Upset with English-only websites based in Montreal, language activists the Societé Saint-Jean-Baptiste have filed hundreds of complaints with the Office Quebecois de la langue francaise.

Maxime Laporte, president of the SSJB said a political scientist spent nine months looking at 1,200 websites operated by companies operating in the St-Laurent Technopark.

They found that 70 per cent of the companies had websites that were exclusively in English, and ended up with 423 websites they felt were in violation of Quebec's language laws.

“The francophone consumer in Montreal is much less served than the anglophone consumer in Montreal. This is a problem,” said plaintiff Jean Archambault.

The SSJB filled out the paperwork and on Tuesday morning, walking across from its office on Sherbrooke St. to deliver a box full of complaints to the OQLF, with Laporte saying it is a matter of simple respect.
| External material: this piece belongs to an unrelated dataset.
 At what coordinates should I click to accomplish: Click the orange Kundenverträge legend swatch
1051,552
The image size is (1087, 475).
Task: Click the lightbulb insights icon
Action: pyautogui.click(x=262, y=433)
"This means that francophone consumers are now getting lower quality information than anglophone consumers," said Laporte. “It is a question of social cohesion, integration and social peace.”

The OQLF accepted the complaints and said they would be investigated.

The government agency would not, however, make any comment about the complaints, and said it would not do so until its work was done.

“If it's a commercial site… it must be in French. It may be in another language, but it must be in French,” said OQLF spokesperson Jean-Pierre Leblanc.

The office could not say what, if any, action would be taken.